Buralarda( Fethiye’ de ) tanık oldum; küçük çocukların elindeki “ kokutmalık “ dedikleri kumaş parçasına, çocuk ağlamasın diye eline tutuşturulan ve de onu koklaya koklaya uyuyan çocuklara. Hatta belki size abartı gelecek ama iki çocuk annesi olduğu halde, hala kokutmalıkla uyuyan anneye bile tanık oldum.
Lastik kokusunu hiç sevmem. Araba ile yolculuklarda kâbusum mide bulantısıdır. Öyle olmasa ben de stepneye sarılıp yatabilirdim. Şaka bir yana gerçekten canım yanıyor. Bu ne biçim özlemdir, hiç bitmeyen.
Üstelik paylaşılamayan. Yargılanmaktan korkuyorum en çok da. “ Sen annesin” diye başlayan söylemleri dinlemekten yoruldum artık. Evladın söz konusu olduğunda “ sen annesin “; annen söz konusu olduğunda da “ sen evlatsın “ demelerinden bıktım usandım.
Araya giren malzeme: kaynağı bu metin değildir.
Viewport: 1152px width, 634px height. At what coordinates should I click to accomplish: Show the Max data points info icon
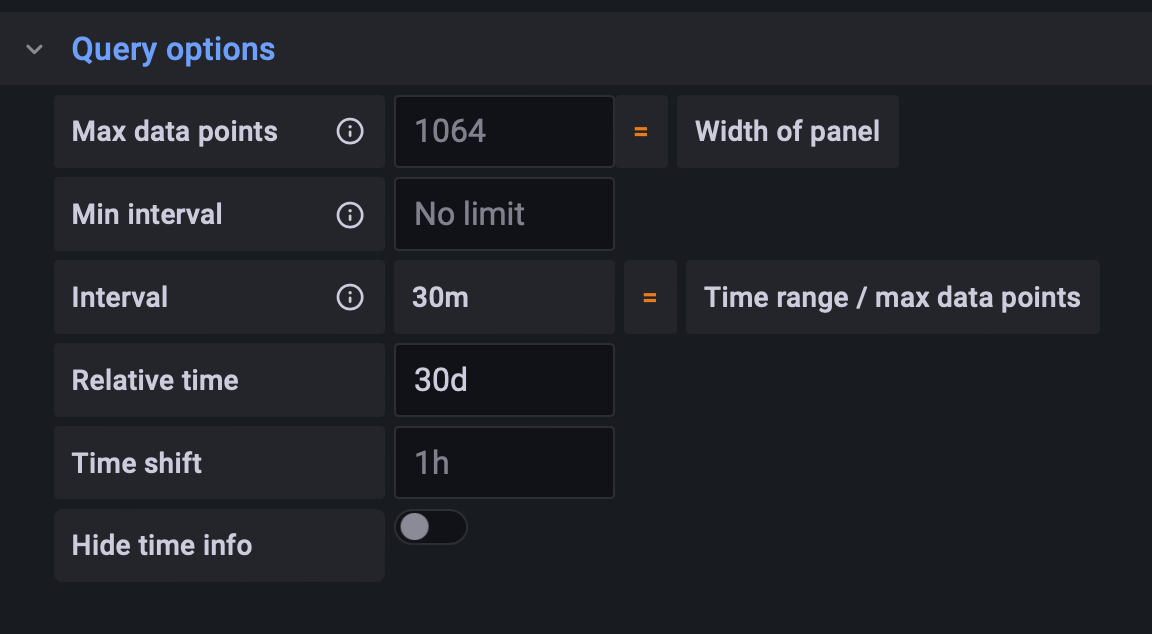(x=350, y=131)
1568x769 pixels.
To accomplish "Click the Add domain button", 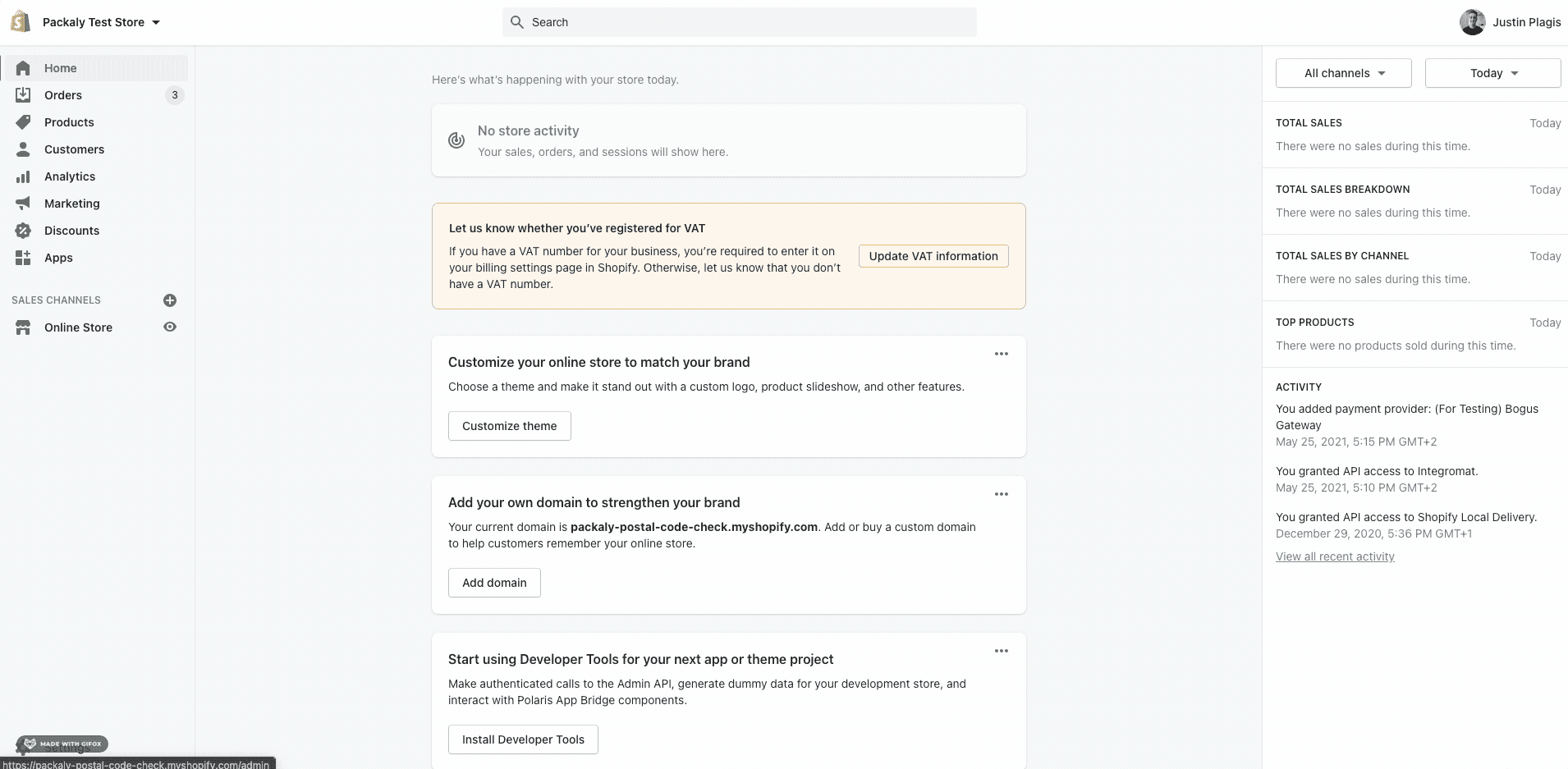I will click(494, 583).
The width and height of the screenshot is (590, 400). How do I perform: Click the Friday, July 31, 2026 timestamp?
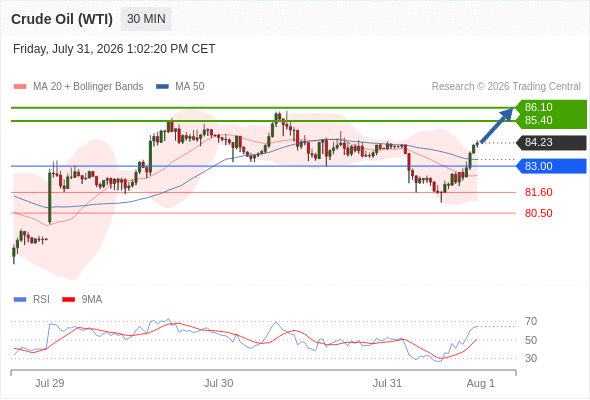pyautogui.click(x=114, y=49)
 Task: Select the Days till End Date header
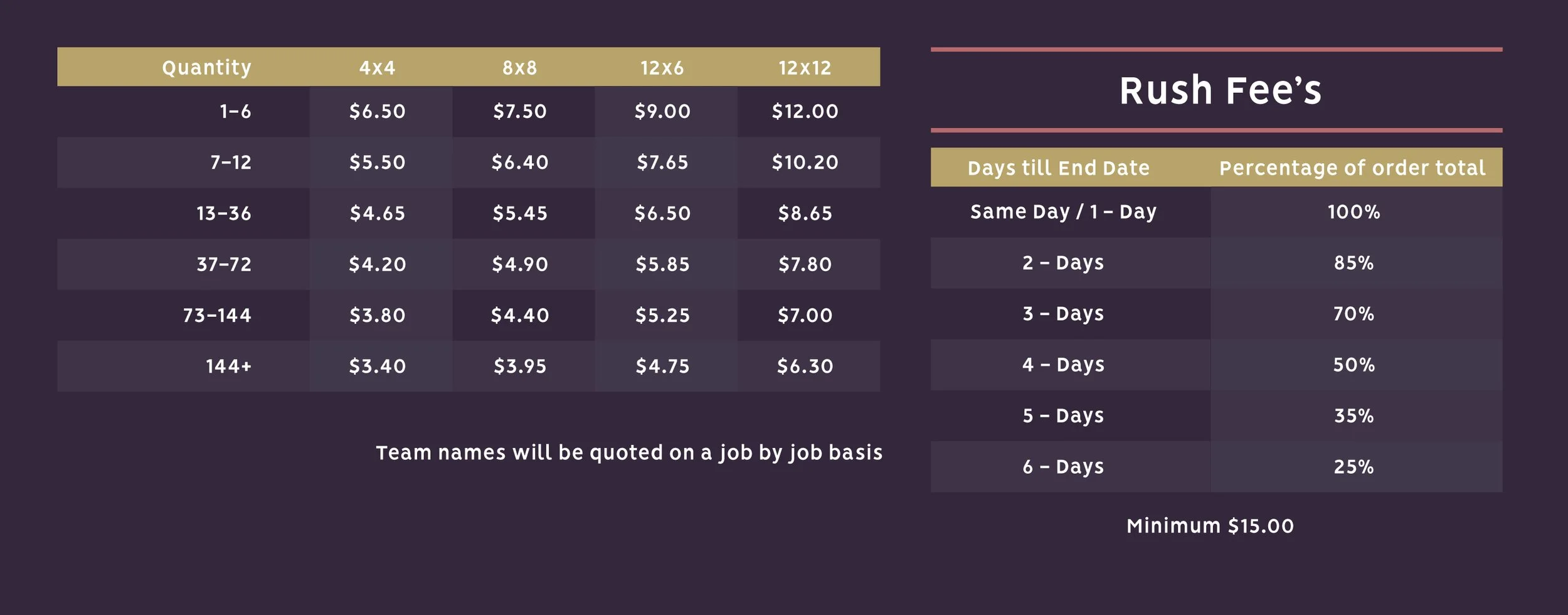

Böylece sustum. Sustukça bedenime zarar verdim. Felç geçiriyordum. Yani “ sözün büyüsü “ gerçekleşiyordu; “ resmen felç geçiriyorum “ derken. Sitemim kendimedir o yüzden.
Yalnızca bugün için; başta oğlum ve annem olmak üzere tüm yakınlarımı çok seviyorum ve onları çok özlüyorum. Onlarsız olmaz diyorum ve kocaman bir kucakla sarıp sarmalıyorum.